Now, the bald eagle is as strong in nature as it is on currency and in patriotic artwork. In 1963 in the lower 48, the number of eagles had been down to 400 nesting pairs (eagles mate for life). Today, there are more than 11,000 nesting pairs, and the bald eagle has been removed from the Endangered Species List in a star-spangled environmental success story.

Benjamin Franklin's objections to the eagle's designation as the national bird are famous. He castigated it as a bird of "bad moral character" for stealing prey from the osprey and retreating when attacked by the much smaller King Bird. No one has found Franklin's niggling personal attacks on the bald eagle particularly persuasive, not when matched up against its awesome physical characteristics.

Brown with a white head ("balde" is Old English for white -- hence the name) and a bright yellow beak, the bird has a wingspan of up to eight feet. Its nests have been known to weigh as much as two tons. When in normal flight, it reaches speeds of up to 60 mph, and it can top 100 mph when diving toward its prey. Its eyes are roughly six times more powerful than ours, and its penetrating gaze seems to say, "Don't tread on me."

If a country is going to anthropomorphize a bird to stand for its national qualities, it could do much worse than this majestic, fierce-eyed bird. When Charles Thomson, Secretary of the Continental Congress, made a spread-winged bald eagle supporting a shield the focus of the Great Seal, he said it symbolized "that the United States of America ought to rely on their own Virtue." Anyone who doesn't experience a little thrill when seeing the bird has lost his capacity for wonder, or has just seen too many eagles.

That was the case with settlers who worried that the bird threatened their livestock and also killed the bird for sport. There were initially as many as 500,000 eagles in North America. Robert Winkler writes for National Geographic, "As late as the mid-1800s, wintering eagles reportedly fished the waters off New York's Manhattan Island by the hundreds, sometimes devouring their catch in Central Park."

> _SHORT TASK 1_: According to the bald eagle article, how many nesting pairs of eagles were there in the lower 48 in 1963?
> _SHORT TASK 2_: Which people does the bald eagle article mention by name? List every one.
The rows that come next are separate material, unrelated to the bald eagle article.

> _PROVIDED MATERIAL_:
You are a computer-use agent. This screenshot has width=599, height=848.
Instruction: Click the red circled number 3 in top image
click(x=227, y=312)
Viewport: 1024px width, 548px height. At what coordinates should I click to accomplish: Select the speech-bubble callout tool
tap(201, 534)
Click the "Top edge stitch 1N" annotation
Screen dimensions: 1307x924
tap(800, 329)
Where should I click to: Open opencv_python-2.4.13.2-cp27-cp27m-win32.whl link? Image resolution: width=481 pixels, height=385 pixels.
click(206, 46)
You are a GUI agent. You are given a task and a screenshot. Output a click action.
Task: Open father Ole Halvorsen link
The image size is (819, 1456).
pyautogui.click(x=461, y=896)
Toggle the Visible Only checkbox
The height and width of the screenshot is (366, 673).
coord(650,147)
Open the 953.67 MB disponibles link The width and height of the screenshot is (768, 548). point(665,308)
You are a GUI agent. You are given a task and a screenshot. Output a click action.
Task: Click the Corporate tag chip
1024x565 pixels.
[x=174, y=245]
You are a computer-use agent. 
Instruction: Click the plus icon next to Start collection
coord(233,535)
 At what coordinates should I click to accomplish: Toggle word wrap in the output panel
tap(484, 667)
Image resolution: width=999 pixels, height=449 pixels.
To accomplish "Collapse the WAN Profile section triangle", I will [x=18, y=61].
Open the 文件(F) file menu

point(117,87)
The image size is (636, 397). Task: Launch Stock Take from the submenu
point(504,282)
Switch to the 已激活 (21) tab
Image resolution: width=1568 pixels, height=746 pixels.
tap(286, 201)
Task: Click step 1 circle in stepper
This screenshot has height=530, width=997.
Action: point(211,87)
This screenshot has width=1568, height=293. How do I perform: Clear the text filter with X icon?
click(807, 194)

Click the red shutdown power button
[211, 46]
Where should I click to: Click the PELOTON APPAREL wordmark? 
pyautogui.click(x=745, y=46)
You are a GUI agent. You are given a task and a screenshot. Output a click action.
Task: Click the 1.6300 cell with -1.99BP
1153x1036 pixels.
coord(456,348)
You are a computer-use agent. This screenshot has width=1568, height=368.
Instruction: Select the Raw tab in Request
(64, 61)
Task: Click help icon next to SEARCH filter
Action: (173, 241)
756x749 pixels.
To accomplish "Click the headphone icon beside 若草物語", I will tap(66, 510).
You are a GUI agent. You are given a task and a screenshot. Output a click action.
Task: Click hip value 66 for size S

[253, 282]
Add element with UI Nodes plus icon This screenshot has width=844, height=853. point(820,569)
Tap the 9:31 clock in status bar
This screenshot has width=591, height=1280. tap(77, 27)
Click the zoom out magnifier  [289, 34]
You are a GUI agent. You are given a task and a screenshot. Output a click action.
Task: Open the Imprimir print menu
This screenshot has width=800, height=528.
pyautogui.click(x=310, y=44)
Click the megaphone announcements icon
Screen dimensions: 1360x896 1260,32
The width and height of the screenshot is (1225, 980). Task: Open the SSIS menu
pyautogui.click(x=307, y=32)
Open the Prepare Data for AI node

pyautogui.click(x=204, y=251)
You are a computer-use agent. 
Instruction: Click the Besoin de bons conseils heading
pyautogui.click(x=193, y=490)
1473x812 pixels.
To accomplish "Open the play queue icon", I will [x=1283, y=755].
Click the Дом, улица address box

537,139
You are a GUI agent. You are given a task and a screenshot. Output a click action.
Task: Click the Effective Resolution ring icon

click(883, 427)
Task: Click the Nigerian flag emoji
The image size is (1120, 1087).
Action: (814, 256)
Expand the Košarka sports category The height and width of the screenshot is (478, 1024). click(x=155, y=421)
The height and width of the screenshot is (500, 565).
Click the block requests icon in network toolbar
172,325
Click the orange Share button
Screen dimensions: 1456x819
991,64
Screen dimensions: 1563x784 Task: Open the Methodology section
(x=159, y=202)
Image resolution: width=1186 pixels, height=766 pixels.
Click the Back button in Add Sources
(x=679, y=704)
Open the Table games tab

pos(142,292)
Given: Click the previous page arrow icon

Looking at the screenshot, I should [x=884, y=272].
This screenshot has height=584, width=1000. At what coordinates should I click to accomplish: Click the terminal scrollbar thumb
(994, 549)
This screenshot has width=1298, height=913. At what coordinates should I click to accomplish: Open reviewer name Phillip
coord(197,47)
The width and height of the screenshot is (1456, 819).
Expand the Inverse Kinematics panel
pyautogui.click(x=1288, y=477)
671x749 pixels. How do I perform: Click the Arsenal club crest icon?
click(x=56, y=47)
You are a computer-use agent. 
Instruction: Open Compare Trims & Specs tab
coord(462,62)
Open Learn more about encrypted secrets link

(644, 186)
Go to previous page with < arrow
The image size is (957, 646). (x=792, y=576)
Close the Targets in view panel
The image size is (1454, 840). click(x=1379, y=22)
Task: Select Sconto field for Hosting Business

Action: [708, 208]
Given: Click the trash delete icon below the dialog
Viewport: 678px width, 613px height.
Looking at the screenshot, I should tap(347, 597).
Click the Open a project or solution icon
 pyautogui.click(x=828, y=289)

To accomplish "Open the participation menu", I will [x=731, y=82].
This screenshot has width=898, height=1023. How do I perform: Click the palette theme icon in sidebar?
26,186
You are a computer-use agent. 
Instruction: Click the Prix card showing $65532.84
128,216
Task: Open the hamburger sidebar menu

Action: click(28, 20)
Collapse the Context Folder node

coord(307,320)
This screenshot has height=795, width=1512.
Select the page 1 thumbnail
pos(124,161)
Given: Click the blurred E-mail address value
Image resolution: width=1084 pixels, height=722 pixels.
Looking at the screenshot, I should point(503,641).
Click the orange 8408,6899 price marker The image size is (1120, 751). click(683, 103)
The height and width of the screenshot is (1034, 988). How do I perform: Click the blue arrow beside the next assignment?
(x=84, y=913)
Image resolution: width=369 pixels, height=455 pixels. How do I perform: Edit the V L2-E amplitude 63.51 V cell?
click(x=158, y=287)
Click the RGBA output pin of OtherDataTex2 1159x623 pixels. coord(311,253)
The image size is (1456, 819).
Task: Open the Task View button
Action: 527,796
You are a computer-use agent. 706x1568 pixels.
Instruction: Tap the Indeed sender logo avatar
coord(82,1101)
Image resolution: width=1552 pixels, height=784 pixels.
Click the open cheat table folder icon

> _RESULT 1_: 400 nesting pairs.

> _RESULT 2_: Benjamin Franklin, Charles Thomson, Robert Winkler